Démystifier le régime «sans gluten»

On observe depuis quelques années une forte croissance du nombre d’individus adoptant un régime sans « gluten » suivant un autodiagnostic. Si le nombre de personnes atteintes de la maladie cœliaque n’accuse aucune croissance au niveau mondial, soit l’intolérance spécifique au « gluten », la communauté scientifique reconnait maintenant l’existence d’une « sensibilité non cœliaque au gluten ». Cette condition affligerait seulement 1 à 6 % de la population canadienne, donc bien loin d’expliquer l’engouement monstre pour ce type d’alimentation restrictive. Pour les 99 % à 94 % des individus restants, il semble que l’adhérence à un tel régime relève bien plus d’une mode et d’un phénomène de société que d’une réponse à un réel diagnostic médical. D’ailleurs, chez une bonne majorité des gens, une alimentation sans « gluten » est perçue comme plus saine et gage de santé.
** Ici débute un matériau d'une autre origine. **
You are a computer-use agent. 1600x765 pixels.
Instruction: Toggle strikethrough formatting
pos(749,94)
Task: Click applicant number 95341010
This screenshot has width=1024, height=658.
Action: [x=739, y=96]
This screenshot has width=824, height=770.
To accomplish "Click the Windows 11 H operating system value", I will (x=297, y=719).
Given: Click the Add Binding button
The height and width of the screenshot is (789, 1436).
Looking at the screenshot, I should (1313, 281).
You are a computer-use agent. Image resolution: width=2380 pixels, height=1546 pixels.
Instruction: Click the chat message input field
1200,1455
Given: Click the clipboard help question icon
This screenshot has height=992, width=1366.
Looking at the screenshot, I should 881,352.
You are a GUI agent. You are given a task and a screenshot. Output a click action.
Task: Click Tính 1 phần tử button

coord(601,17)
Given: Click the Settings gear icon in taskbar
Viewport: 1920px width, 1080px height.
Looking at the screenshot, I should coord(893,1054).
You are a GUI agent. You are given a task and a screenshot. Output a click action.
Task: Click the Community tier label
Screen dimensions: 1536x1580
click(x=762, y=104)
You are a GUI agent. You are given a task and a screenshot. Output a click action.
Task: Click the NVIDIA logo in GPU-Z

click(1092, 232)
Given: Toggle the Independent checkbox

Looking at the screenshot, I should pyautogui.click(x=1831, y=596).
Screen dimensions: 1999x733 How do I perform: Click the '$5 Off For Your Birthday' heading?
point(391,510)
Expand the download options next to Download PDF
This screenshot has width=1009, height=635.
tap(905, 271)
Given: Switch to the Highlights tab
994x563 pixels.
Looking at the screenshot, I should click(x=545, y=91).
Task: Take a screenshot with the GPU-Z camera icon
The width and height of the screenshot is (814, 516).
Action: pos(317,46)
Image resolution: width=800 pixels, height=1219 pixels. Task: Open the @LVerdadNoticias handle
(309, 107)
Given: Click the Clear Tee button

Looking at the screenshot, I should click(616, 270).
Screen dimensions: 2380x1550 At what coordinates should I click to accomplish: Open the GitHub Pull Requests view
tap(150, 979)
Témoignant de ce phénomène, le marché « sans gluten » est en pleine explosion depuis 2008 avec un taux de croissance annuelle impressionnant avoisinant le 26 %. C’est grâce à un marketing efficace et agressif en réponse à cette segmentation de marché que les ventes de produits « sans gluten » en sol canadien ont bondi de 179 millions de dollars à plus de 459 millions entre 2008 et 2012. Si cette vague vers l’alimentation « sans gluten » représente une opportunité en or pour l’industrie alimentaire canadienne, la perception de symptômes gastro-intestinaux chez les individus non cœliaques et non allergiques au blé est de plus en plus répandue et devient un vrai casse-tête pour les professionnels de la santé.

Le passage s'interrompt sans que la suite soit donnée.